▶ [DATA TO PROCESS]:

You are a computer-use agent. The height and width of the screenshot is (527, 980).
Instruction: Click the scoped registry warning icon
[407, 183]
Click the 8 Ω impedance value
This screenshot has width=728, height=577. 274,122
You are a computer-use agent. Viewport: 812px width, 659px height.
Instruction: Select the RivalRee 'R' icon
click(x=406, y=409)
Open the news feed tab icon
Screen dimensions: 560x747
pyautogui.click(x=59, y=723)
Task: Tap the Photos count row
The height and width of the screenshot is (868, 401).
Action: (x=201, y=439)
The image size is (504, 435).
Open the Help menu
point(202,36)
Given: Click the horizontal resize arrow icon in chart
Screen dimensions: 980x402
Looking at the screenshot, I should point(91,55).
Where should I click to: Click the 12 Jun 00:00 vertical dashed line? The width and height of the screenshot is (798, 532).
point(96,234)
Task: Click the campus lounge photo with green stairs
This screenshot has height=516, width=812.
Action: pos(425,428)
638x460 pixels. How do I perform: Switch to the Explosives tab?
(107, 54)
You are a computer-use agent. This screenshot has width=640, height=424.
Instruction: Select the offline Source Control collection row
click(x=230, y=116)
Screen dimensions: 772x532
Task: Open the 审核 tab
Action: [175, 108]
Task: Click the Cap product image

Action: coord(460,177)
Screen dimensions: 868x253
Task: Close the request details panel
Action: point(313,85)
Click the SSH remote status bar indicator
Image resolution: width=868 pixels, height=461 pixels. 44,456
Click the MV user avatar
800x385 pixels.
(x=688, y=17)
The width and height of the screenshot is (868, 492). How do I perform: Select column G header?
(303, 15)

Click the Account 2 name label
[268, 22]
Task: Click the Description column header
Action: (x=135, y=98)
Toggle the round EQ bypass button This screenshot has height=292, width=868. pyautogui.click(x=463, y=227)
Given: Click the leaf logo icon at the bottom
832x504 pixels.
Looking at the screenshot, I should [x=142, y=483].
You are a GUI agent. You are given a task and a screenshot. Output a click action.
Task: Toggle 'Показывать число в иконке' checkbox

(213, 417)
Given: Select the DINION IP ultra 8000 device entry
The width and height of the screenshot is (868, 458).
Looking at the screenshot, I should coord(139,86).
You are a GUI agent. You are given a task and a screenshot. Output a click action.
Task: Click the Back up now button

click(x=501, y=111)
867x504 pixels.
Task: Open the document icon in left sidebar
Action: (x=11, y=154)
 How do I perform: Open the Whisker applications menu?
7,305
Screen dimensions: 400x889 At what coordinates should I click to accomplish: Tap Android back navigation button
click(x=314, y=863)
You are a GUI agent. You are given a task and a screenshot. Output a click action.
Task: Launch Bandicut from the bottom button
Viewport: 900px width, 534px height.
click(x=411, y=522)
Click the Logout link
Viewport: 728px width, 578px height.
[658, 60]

▶ [EXERCISE INSTRUCTIONS]: Restate each record exactly as written.

▶ [ANSWER SPACE]:
You are a computer-use agent. The height and width of the screenshot is (527, 980).
Instruction: Click the scoped registry warning icon
[407, 183]
Click the 8 Ω impedance value
This screenshot has width=728, height=577. 274,122
You are a computer-use agent. Viewport: 812px width, 659px height.
Instruction: Select the RivalRee 'R' icon
click(x=406, y=409)
Open the news feed tab icon
Screen dimensions: 560x747
pyautogui.click(x=59, y=723)
Task: Tap the Photos count row
The height and width of the screenshot is (868, 401).
Action: (x=201, y=439)
The image size is (504, 435).
Open the Help menu
point(202,36)
Given: Click the horizontal resize arrow icon in chart
Screen dimensions: 980x402
Looking at the screenshot, I should point(91,55).
Where should I click to: Click the 12 Jun 00:00 vertical dashed line? The width and height of the screenshot is (798, 532).
point(96,234)
Task: Click the campus lounge photo with green stairs
This screenshot has height=516, width=812.
Action: pos(425,428)
638x460 pixels. How do I perform: Switch to the Explosives tab?
(107, 54)
You are a computer-use agent. This screenshot has width=640, height=424.
Instruction: Select the offline Source Control collection row
click(x=230, y=116)
Screen dimensions: 772x532
Task: Open the 审核 tab
Action: [175, 108]
Task: Click the Cap product image

Action: coord(460,177)
Screen dimensions: 868x253
Task: Close the request details panel
Action: point(313,85)
Click the SSH remote status bar indicator
Image resolution: width=868 pixels, height=461 pixels. 44,456
Click the MV user avatar
800x385 pixels.
(x=688, y=17)
The width and height of the screenshot is (868, 492). How do I perform: Select column G header?
(303, 15)

Click the Account 2 name label
[268, 22]
Task: Click the Description column header
Action: (x=135, y=98)
Toggle the round EQ bypass button This screenshot has height=292, width=868. pyautogui.click(x=463, y=227)
Given: Click the leaf logo icon at the bottom
832x504 pixels.
Looking at the screenshot, I should [x=142, y=483].
You are a GUI agent. You are given a task and a screenshot. Output a click action.
Task: Toggle 'Показывать число в иконке' checkbox

(213, 417)
Given: Select the DINION IP ultra 8000 device entry
The width and height of the screenshot is (868, 458).
Looking at the screenshot, I should coord(139,86).
You are a GUI agent. You are given a task and a screenshot. Output a click action.
Task: Click the Back up now button

click(x=501, y=111)
867x504 pixels.
Task: Open the document icon in left sidebar
Action: (x=11, y=154)
 How do I perform: Open the Whisker applications menu?
7,305
Screen dimensions: 400x889 At what coordinates should I click to accomplish: Tap Android back navigation button
click(x=314, y=863)
You are a GUI agent. You are given a task and a screenshot. Output a click action.
Task: Launch Bandicut from the bottom button
Viewport: 900px width, 534px height.
click(x=411, y=522)
Click the Logout link
Viewport: 728px width, 578px height.
[658, 60]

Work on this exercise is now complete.